Ook de plot wil zich maar niet in volle glorie ontvouwen. Uiterst traag moddert het verhaal voort, nodeloos opgehouden door flashbacks en ellenlange dialogen. En wanneer aan het einde van de roman dan eindelijk de spanning stijgt - redden de kinderen het? welke rol speelt Van Gogh hierbij? wat wil De Winter ons nu eigenlijk zeggen over de multiculturele kwestie? -, dan blijkt de climax zo ongeloofwaardig - zelfs voor een roman waarin de bolle Van Gogh als een engeltje opgevoerd wordt! - dat slechts bittere teleurstelling resteert. Ik zal het einde niet verklappen, maar ik geef één woord weg: hartjeshorloge.

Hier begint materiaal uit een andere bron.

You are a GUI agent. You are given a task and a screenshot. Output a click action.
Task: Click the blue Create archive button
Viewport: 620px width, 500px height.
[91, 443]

Zo is VSV nergens echt overtuigend; het is allemaal net niet. Te weinig spanning, beperkte diepgang, nauwelijks visie op de onderliggende problematiek. In de Volkskrant werd Het recht op terugkeer in 2008 'een gedurfde roman met mulischiaanse allure' genoemd. VSV is alleen mulischiaans in de onwaarschijnlijke bloedbanden tussen personages en de bizarre toevalligheden die hen (opnieuw) met elkaar in contact brengen. De visie en verbeeldingskracht die De ontdekking van de hemel en in mindere mate dus ook Het recht op terugkeer allure verlenen zijn helaas afwezig in VSV.